Jusque dans la mort, Margaret Thatcher divise. Voire plus encore que de son vivant. Mais en dépit des déchirures de l'Histoire et des controverses sociales et politiques, allant de l'admiration à la haine, c'est une femme emblématique que le Royaume-(dés)Uni s'apprête à honorer lors d'obsèques dites "cérémonielles" - pour ne pas dire "nationales". Des obsèques qui, elles aussi, attisent les passions : les détracteurs de la défunte, qui ont largement manifesté leur "joie" à l'annonce du décès de la première femme Premier ministre du royaume, s'insurgent et manifestent contre ces coûteuses (on parle de plus de 11 millions d'euros) funérailles en grande pompe, indues selon eux... "Le souhait de Mme Thatcher était que les forces armées puissent participer à l'enterrement. Elles auront donc un rôle clé à jouer", a justifié Downing Street quant à la contribution d'environ 700 militaires, dont beaucoup ayant été impliqués dans la guerre des Malouines.

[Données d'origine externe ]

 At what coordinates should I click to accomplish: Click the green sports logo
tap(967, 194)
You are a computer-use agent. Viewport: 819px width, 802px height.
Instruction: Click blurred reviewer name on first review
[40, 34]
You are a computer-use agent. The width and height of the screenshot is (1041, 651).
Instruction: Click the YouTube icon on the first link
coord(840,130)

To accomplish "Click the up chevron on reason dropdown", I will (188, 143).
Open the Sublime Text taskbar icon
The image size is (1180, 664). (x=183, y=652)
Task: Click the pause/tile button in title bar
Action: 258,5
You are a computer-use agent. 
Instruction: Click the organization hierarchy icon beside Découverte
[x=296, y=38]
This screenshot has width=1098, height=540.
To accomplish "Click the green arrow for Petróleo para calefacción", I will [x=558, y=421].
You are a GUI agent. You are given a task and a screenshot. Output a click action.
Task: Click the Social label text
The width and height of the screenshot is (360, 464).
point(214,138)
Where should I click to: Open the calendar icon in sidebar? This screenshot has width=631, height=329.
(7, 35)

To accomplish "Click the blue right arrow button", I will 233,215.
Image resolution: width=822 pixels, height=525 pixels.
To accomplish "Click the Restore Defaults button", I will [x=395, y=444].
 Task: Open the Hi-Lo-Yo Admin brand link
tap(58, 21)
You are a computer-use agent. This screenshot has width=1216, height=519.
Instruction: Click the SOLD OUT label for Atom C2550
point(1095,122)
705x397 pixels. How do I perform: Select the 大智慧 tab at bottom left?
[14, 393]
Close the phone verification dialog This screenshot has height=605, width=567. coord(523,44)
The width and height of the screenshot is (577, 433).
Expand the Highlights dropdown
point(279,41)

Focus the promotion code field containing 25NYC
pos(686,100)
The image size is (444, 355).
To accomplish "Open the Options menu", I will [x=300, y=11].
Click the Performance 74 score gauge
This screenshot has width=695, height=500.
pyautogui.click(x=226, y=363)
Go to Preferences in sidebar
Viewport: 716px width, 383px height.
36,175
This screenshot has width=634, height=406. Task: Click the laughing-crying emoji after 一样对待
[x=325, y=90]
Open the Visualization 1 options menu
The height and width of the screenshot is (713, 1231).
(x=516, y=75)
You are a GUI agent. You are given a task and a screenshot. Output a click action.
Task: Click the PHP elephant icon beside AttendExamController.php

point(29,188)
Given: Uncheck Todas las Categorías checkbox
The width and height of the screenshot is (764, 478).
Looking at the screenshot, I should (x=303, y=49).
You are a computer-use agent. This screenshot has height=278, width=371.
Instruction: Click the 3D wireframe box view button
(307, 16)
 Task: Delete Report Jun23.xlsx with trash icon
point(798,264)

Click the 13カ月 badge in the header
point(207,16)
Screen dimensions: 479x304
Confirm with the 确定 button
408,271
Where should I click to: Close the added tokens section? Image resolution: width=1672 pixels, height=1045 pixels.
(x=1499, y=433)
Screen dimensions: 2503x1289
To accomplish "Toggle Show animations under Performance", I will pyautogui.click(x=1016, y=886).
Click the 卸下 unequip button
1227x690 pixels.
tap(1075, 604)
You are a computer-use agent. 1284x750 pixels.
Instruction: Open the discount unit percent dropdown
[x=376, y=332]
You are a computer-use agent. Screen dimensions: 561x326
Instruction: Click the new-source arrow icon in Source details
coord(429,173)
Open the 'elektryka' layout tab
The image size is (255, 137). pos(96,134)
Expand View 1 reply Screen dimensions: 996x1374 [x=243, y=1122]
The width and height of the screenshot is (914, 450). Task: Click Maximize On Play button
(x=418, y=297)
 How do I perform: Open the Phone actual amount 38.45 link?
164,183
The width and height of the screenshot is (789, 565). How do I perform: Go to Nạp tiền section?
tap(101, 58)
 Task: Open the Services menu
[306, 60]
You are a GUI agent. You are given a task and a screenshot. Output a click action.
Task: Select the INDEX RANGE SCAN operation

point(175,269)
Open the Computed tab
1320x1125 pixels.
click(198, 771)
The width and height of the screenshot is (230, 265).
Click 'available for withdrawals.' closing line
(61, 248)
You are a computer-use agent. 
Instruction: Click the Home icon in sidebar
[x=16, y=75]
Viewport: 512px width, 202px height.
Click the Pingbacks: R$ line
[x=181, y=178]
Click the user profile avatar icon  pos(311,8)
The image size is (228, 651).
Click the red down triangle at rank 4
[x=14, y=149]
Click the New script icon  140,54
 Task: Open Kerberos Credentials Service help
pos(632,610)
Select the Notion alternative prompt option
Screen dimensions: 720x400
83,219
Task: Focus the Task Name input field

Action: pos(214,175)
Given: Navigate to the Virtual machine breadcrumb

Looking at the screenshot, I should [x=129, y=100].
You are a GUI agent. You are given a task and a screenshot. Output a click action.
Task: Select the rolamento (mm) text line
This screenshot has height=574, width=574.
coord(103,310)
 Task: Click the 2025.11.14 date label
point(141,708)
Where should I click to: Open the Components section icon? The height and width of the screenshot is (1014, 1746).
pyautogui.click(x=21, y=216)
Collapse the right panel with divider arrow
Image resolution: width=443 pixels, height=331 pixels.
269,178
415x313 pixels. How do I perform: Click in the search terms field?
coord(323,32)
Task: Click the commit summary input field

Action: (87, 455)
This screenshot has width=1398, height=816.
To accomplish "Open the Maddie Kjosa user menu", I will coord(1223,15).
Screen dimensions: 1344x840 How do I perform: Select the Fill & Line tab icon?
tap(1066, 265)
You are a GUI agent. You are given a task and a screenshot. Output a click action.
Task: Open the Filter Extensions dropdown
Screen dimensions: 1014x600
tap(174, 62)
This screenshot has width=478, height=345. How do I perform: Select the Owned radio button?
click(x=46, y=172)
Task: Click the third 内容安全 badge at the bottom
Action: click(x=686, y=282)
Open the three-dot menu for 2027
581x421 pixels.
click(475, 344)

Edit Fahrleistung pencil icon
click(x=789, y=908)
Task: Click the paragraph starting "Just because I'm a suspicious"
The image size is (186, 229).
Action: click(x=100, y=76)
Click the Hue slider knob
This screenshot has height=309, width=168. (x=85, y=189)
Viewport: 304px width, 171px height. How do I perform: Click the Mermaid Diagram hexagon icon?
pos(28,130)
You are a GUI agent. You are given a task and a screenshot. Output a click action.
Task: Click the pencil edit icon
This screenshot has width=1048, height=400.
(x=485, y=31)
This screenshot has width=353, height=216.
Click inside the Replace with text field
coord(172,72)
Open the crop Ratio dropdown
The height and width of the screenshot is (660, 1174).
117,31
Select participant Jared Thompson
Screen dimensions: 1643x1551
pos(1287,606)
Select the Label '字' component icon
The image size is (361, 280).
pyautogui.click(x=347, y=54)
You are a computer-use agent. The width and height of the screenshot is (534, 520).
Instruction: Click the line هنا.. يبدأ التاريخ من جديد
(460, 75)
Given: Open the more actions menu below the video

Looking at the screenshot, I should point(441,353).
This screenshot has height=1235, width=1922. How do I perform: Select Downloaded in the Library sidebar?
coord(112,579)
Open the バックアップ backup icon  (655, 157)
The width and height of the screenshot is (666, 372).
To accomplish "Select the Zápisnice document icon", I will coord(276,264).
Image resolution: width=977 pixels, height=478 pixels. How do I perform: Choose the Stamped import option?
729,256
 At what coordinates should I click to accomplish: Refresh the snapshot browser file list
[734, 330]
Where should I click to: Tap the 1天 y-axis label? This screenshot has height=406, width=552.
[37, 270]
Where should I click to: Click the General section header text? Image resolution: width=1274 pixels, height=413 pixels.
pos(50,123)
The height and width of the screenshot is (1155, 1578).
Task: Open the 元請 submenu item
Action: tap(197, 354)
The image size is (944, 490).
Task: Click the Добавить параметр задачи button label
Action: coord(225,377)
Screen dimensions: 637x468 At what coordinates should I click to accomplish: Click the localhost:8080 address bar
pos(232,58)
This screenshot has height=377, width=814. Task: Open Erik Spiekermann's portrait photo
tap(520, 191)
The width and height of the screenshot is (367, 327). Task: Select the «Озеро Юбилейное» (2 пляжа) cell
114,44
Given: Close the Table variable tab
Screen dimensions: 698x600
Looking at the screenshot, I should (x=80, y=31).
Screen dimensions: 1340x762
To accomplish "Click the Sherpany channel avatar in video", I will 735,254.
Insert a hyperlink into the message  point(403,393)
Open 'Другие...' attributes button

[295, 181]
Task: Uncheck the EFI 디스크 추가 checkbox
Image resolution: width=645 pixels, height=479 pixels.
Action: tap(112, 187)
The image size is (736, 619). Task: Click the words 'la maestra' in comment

Abstraction faite du climat délétère entourant ces hommages, c'est aussi une mère qui s'en est allée, à qui ses enfants, bientôt dix ans après la perte de leur père Denis - qui fut aussi un soutien inestimable pour son épouse -, vont dire adieu. En endurant toute la pression médiatique et négative qui va avec, ce qui est probablement plus pénible encore que d'avoir vu leur mère décliner ces dernières années, jusqu'à son décès, survenu le 8 avril 2013 dans la suite du Ritz de Londres qu'elle occupait.
Sir Mark Thatcher et sa soeur jumelle Carol Thatcher, qui sont revenus respectivement de la Barbade et de Suisse pour organiser les funérailles de Margaret Thatcher, ont scrupuleusement supervisé lundi 15 avril la répétition générale des obsèques, à la veille du transfert ce mardi après-midi du corps de la défunte à la chapelle du palais de Westminster, coeur de la vie politique britannique. Là, une veillée funèbre privée aura lieu, pour les proches, et la dépouille de la Dame de fer sera acheminée le lendemain, mercredi 17, en la cathédrale Saint-Paul de Londres pour le service religieux, conformément à ses dernières volontés.
Sir Mark Thatcher, qui avait hérité du titre de baron de son père à son décès en 2003, a pris la pose pour les photographes de presse, en famille avec son épouse Sarah et leurs enfants Michael et Amanda, tous rejoints par sa soeur Sarah, au domicile de feue Margaret Thatcher, sur Chester Square. Une séance photo... sous haute protection, entre les deux gardes postés sur le perron et le service d'ordre déployé pour contenir les médias.
Quelques heures auparavant, au petit matin, les personnels de l'Armée concernés se sont rassemblés sous la direction du Major Andrew Chatburn, en charge de l'organisation de la procession après avoir déjà coordonné celle du mariage du prince William et Kate Middleton en avril 2011, et celle du jubilé de la reine Elizabeth II en juin 2012. La répétition de la parade funèbre, qui a vu un cercueil couvert de l'Union Jack acheminé de l'église de l'Armée de l'Air (Saint Clement Danes) à la cathédrale Saint Paul, s'est très bien déroulée, a-t-il assuré. A plus de 11 millions d'euros l'ardoise pour le contribuable, mieux vaut en effet qu'il n'y ait pas le moindre grain de sable.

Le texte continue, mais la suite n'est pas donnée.